You need to put a lot of attention on what features will be informative. Which features contain relevant information to help the model in forecasting the target variable.
We have never seen the use of price data (alone) with technical indicators, work in forecasting the next days direction.
CUSUM Filter¶
The CUSUM filter is a quality-control method, designed to detect a shift in the mean value of a measured quantity away from a target value. The filter is set up to identify a sequence of upside or downside divergences from any reset level zero. We sample a bar t if and only if \(S_{t} \geq \text{threshold}\), at which point \(S_t\) is reset to 0.
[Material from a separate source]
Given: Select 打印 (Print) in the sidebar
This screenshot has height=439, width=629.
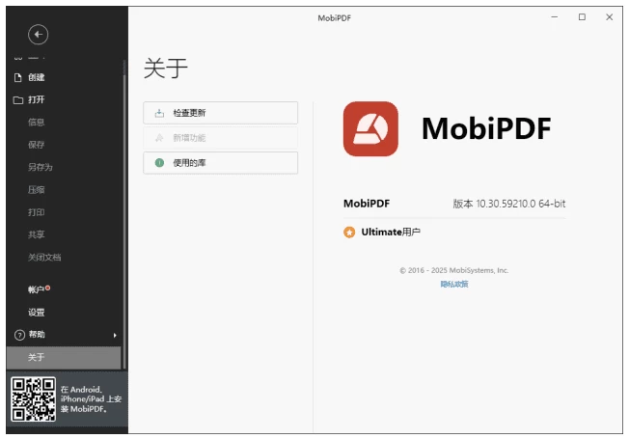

One practical aspect that makes CUSUM filters appealing is that multiple events are not triggered by raw_time_series hovering around a threshold
level, which is a flaw suffered by popular market signals such as Bollinger Bands. It will require a full run of length threshold for
raw_time_series to trigger an event.
Once we have obtained this subset of event-driven bars, we will let the ML algorithm determine whether the occurrence of such events constitutes actionable intelligence. Below is an implementation of the Symmetric CUSUM filter.
Implementation¶
- mlfinpy.filters.filters.cusum_filter(raw_time_series: Series, threshold: float, time_stamps: bool = True) DatetimeIndex | list[source]¶
The Symmetric Dynamic/Fixed CUSUM Filter.
The CUSUM filter is a quality-control method, designed to detect a shift in the mean value of a measured quantity away from a target value. The filter is set up to identify a sequence of pside or downside divergences from any reset level zero. We sample a bar t if and only if S_t >= threshold, at which point S_t is reset to 0.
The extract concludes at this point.